In April 2017, the indictment says, U.S. Customs and Border Protection seized a package sent to Otaru from Nigeria that was manifested as “local body scrub.” In addition to a container of soap, the package contained four counterfeit passports (purportedly issued by Nigeria, Ghana, Liberia, and Sierra Leone) with four corresponding foreign driver’s licenses. All documents displayed Otaru’s picture but bore different names. All documents were fraudulent, and the passports further contained counterfeit United States visas.

In August 2017, the indictment says, U.S. Customs and Border Protection seized a package sent to Otaru from Nigeria that was manifested as “native suite and sandals.” Hidden in the soles of the sandals were four counterfeit passports (purportedly issued by Nigeria, Gambia, South Africa, and Liberia) with four corresponding foreign driver’s licenses. All documents displayed Otaru’s picture, but bore different names. All documents were fraudulent, and the passports further contained counterfeit United States visas.

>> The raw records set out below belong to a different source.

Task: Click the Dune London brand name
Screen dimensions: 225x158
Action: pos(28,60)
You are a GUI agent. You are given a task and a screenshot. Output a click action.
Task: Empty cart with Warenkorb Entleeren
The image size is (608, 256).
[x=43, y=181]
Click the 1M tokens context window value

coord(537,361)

Otaru allegedly also possessed a fraudulent Kenyan passport and two fraudulent Nigerian passports.

Otaru kept some of the funds obtained from the alleged schemes for his own use. He transferred some of the funds to co-conspirators in the United States and in other countries. He sometime used the funds to purchase vehicles for export to co-conspirators in Africa.

In addition to the conspiracy, the indictment charges Otaru with four counts of wire fraud, four counts of bank fraud, one count of theft of public money, and two counts of fraud and misuse of visas, permits and other documents. The indictment also contains a forfeiture allegation, which would require Otaru to forfeit to the government any property derived from the proceeds of the alleged conspiracy.

The charges contained in this indictment are simply accusations, and not evidence of guilt. Evidence supporting the charges must be presented to a federal trial jury, whose duty is to determine guilt or innocence.

This case is being prosecuted by Assistant U.S. Attorney Steven M. Mohlhenrich. It was investigated by Immigration and Customs Enforcement’s (ICE) Homeland Security Investigations (HSI), ICE Enforcement and Removal Operations, and IRS-Criminal Investigation.